Would you please copy every line from the records that contains the word "will"?

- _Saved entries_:
|---|
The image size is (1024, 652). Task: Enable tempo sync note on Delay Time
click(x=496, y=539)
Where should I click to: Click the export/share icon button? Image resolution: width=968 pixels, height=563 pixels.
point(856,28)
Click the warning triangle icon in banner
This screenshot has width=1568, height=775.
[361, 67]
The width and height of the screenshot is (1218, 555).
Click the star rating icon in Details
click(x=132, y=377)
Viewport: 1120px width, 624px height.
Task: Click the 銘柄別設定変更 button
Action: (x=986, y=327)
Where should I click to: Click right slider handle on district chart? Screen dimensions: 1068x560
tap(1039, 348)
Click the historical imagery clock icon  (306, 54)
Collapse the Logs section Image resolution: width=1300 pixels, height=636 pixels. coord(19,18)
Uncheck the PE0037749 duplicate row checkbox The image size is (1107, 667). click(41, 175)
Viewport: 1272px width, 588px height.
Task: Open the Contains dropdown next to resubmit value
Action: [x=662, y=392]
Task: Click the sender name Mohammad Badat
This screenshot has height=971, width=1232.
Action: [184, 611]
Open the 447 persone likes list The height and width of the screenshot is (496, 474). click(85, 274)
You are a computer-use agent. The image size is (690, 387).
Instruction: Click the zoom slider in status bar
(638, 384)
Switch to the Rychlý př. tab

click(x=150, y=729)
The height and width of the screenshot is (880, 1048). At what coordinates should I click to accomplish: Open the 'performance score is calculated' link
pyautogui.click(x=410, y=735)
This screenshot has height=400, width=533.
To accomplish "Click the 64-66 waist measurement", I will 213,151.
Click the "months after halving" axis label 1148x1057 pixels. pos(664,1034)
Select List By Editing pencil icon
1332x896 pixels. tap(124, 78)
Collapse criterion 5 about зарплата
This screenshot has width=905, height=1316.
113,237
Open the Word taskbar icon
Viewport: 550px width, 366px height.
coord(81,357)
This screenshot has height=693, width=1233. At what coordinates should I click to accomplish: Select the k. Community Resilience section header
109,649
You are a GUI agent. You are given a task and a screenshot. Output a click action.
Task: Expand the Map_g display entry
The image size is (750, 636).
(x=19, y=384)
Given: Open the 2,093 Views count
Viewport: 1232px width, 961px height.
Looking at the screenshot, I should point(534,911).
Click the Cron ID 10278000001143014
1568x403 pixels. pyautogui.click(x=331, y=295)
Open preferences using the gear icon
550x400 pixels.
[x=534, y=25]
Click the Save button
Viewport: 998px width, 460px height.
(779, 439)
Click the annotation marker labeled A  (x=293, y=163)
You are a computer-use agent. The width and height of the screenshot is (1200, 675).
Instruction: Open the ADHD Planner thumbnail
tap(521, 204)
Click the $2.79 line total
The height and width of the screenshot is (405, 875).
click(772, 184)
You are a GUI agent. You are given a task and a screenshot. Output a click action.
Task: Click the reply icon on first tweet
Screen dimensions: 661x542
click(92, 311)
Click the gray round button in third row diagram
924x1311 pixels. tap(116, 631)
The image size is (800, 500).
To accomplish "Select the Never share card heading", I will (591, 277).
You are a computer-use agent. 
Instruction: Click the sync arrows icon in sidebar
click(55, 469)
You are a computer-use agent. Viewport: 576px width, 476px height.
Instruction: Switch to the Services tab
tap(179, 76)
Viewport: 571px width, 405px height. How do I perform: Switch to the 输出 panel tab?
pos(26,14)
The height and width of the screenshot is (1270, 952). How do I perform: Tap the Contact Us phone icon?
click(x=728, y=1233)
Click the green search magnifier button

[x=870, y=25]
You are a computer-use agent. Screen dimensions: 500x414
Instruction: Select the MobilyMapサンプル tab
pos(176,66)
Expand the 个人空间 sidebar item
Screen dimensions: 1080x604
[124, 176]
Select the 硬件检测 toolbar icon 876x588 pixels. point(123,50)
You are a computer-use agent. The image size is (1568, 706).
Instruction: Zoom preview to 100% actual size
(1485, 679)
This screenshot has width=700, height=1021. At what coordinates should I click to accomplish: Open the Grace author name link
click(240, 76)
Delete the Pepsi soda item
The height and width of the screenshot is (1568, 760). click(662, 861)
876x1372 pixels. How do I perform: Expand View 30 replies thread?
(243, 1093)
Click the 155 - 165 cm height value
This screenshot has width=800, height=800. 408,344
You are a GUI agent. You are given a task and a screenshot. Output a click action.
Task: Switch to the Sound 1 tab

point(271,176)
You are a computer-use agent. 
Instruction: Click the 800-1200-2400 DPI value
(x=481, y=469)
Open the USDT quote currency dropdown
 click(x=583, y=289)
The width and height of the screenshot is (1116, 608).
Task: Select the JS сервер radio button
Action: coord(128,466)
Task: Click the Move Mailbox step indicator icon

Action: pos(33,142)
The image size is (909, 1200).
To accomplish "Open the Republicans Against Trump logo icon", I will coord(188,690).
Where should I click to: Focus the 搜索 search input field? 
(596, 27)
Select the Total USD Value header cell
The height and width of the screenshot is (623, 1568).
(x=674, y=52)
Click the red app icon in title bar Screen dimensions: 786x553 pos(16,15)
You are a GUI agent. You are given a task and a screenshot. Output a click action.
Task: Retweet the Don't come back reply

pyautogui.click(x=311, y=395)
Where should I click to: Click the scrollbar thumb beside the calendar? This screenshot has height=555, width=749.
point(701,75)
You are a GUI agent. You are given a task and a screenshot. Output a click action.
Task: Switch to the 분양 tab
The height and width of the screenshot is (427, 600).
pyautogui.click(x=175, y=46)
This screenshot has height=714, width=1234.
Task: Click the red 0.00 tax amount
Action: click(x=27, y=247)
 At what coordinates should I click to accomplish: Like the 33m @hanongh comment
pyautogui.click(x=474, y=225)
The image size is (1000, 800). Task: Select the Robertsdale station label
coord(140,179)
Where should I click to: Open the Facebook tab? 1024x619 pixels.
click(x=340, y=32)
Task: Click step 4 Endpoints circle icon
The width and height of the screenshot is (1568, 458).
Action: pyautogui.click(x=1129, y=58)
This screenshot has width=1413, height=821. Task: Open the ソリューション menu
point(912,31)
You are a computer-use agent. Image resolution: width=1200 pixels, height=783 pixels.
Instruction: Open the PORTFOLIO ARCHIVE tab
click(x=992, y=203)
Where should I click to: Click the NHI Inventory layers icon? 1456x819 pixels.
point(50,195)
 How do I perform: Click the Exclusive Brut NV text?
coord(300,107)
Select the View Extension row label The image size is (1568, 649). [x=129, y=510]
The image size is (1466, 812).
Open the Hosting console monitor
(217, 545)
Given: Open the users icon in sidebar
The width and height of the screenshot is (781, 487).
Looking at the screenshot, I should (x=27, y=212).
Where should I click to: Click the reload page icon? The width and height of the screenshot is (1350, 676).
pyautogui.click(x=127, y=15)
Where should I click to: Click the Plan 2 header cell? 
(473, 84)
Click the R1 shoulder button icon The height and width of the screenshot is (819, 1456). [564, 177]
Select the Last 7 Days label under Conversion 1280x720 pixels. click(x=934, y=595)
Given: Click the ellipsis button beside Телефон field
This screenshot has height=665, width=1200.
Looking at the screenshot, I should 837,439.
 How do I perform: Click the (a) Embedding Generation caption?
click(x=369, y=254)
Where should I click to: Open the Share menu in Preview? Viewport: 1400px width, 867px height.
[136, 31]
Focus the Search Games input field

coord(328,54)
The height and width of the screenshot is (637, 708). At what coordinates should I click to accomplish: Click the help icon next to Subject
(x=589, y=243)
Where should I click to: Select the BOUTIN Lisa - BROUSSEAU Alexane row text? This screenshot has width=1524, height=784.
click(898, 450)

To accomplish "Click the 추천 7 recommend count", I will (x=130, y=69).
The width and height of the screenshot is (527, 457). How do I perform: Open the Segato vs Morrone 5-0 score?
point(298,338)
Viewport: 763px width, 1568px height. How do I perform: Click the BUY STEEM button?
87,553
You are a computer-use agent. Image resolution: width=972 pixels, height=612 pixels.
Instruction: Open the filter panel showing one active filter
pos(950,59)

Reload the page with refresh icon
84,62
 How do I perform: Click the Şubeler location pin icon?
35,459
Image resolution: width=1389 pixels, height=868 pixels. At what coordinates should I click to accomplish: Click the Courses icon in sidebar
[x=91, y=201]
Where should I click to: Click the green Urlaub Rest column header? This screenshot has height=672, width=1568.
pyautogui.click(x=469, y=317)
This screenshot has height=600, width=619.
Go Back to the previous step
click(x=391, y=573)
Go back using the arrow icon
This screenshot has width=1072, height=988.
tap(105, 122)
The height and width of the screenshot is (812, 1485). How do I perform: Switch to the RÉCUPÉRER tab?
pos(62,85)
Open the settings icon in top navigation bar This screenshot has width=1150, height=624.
|---|
- _Expected answer_:
To accomplish "Click the 64-66 waist measurement", I will 213,151.
To accomplish "Select the Never share card heading", I will (591, 277).
To accomplish "Open the Republicans Against Trump logo icon", I will coord(188,690).
To accomplish "Click the 추천 7 recommend count", I will (x=130, y=69).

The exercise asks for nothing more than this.